==== Records provided
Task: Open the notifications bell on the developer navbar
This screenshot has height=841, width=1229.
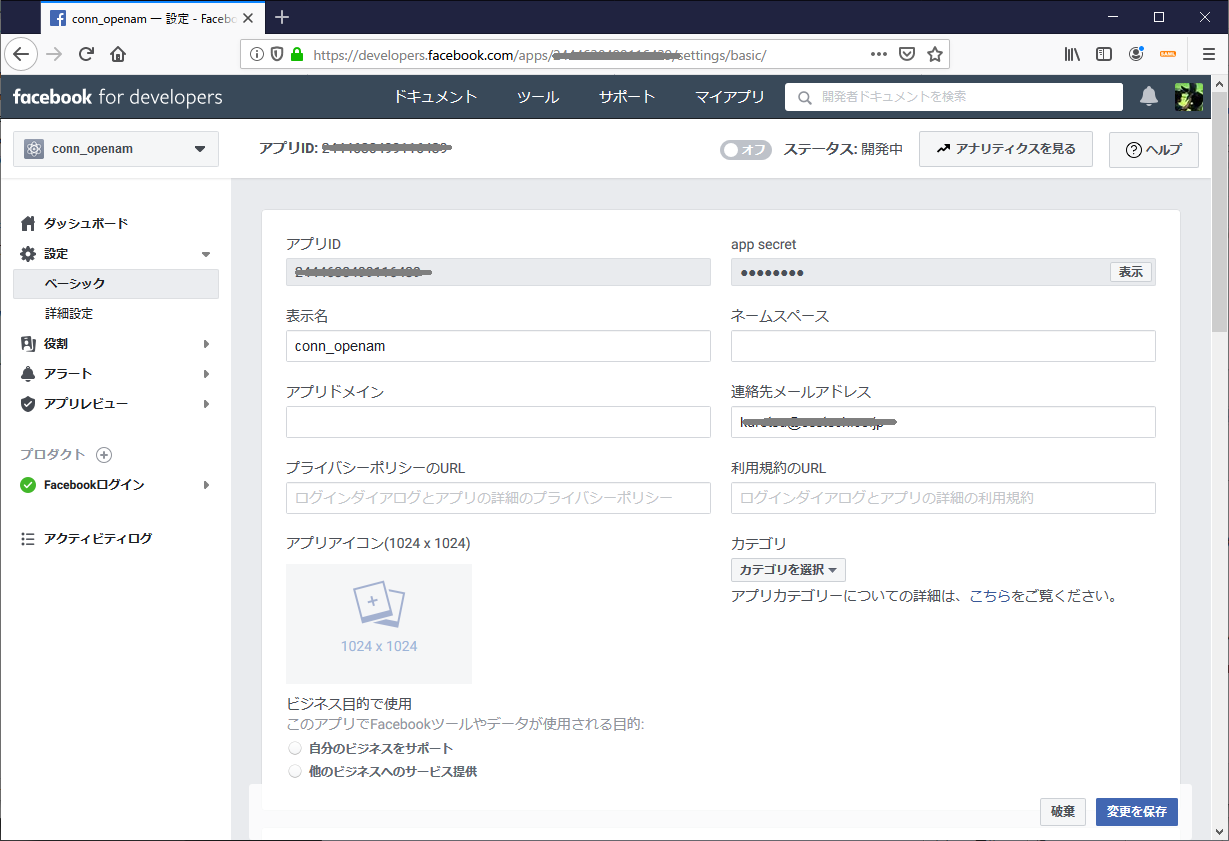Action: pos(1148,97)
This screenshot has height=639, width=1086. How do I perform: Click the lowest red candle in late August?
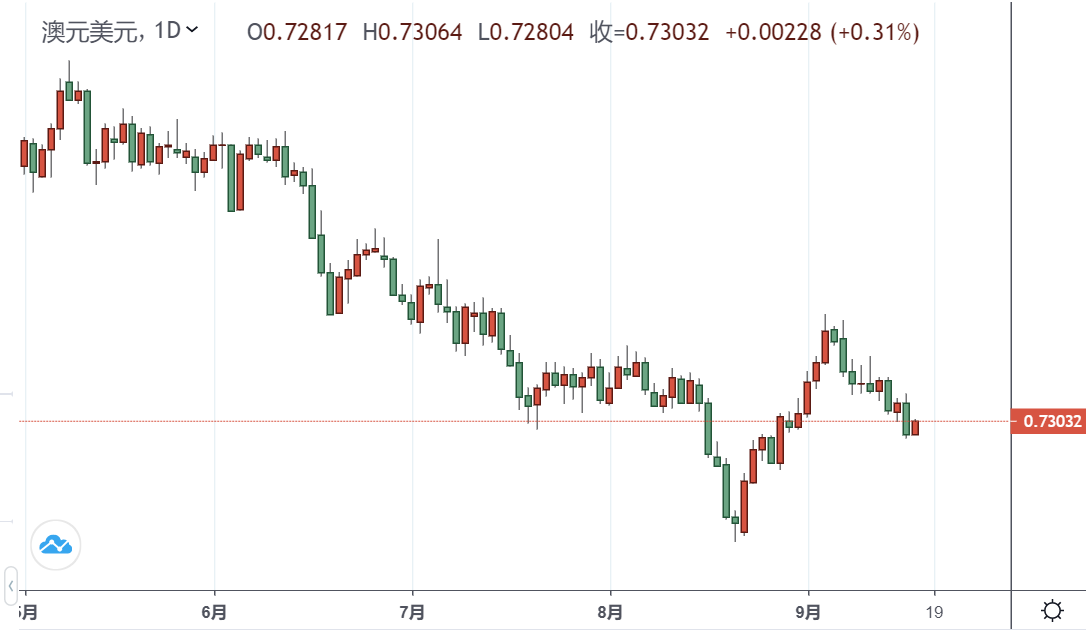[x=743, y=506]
========
# [Aim of the exercise]
Retype only the lines from the line with "This screenshot has height=639, width=1086." through the last line of the data. Keep both ends and skip the pictures.

# [Response for this exercise]
This screenshot has height=639, width=1086. How do I perform: Click the lowest red candle in late August?
[x=743, y=506]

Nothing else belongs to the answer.